-- Given passage start --

[Burning Issue] Kesavananda Bharati Case

kesavananda bharati

Context

  • The Vice-President while addressing the 83rd Conference of Presiding Officers said that the Kesavananda Bharati case judgment of 1973 set a bad precedent by seeking to establish judicial supremacy.
  • The Vice-President also remarked that judicial review, as was done in the case of the NJAC law, diluted parliamentary sovereignty and labeled it as “one-upmanship”.
  • In this context, this edition of the Burning Issue will talk about the famous Kesavananda Bharati Case and its relevance.

About the Kesavananda Bharti Case

kesavananda bharati

Background of the case

  • In the early 1970s, the government of then PM Indira Gandhi had enacted major amendments to the Constitution (the 24th, 25th, 26th and 29th) to get over the judgments of the Supreme Court in RC Cooper (1970), Madhavrao Scindia (1970) and the earlier mentioned Golaknath.
  • All four amendments, as well as the Golaknath judgment, came under challenge in the Kesavananda Bharati case.

-- Given passage end --
-- Data extract start --

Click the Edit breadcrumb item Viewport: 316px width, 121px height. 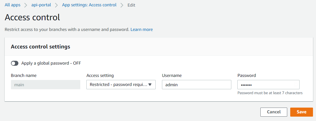(131, 5)
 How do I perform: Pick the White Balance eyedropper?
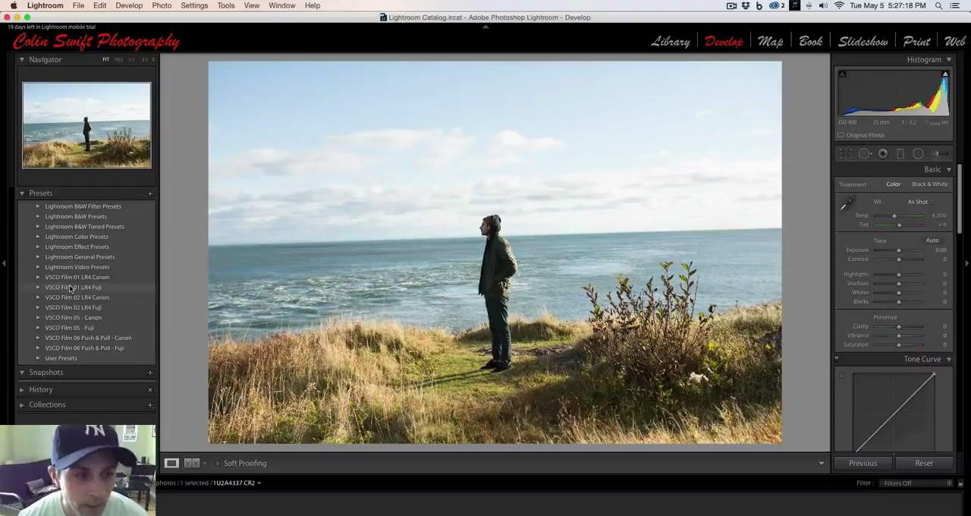[847, 203]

-- Data extract end --

§ **Your objective**
From the Kesavananda Bharati article, pull out everything from "[Burning Issue] Kesavananda" down to "establish judicial supremacy.", copied word for word.

§ **Answer for this exercise**
[Burning Issue] Kesavananda Bharati Case

kesavananda bharati

Context

  • The Vice-President while addressing the 83rd Conference of Presiding Officers said that the Kesavananda Bharati case judgment of 1973 set a bad precedent by seeking to establish judicial supremacy.